What you are asked to do:
In the records below, find the line that contains "The width and height of the screenshot is (1049, 470).", then write out that line and each one after it exactly, up to and including the last.

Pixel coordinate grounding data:
- - - - - - -
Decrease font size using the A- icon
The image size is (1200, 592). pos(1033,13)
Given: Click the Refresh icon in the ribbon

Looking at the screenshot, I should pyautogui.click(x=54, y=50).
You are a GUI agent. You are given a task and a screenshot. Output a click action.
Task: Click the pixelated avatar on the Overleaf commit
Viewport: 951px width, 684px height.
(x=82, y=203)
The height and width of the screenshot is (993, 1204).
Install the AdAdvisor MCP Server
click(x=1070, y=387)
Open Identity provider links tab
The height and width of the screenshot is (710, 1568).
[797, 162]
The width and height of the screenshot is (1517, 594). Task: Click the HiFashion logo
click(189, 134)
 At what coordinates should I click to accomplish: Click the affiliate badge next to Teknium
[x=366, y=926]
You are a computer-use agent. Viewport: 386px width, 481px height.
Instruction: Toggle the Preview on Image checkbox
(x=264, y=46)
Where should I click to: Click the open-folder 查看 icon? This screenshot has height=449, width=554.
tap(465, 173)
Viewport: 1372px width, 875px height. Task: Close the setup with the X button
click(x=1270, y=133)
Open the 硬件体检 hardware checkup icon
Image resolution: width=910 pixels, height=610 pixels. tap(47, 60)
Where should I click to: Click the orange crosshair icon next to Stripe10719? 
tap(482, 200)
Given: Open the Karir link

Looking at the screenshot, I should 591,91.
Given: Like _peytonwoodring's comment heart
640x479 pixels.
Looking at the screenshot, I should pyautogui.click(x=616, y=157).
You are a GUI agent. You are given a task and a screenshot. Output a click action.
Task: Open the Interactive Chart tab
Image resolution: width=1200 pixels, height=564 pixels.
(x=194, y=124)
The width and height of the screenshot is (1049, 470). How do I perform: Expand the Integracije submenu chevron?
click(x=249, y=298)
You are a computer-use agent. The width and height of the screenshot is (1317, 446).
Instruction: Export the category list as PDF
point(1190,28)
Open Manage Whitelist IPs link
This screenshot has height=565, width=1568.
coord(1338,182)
- - - - - - -
Solution to this problem:
The width and height of the screenshot is (1049, 470). How do I perform: Expand the Integracije submenu chevron?
click(x=249, y=298)
You are a computer-use agent. The width and height of the screenshot is (1317, 446).
Instruction: Export the category list as PDF
point(1190,28)
Open Manage Whitelist IPs link
This screenshot has height=565, width=1568.
coord(1338,182)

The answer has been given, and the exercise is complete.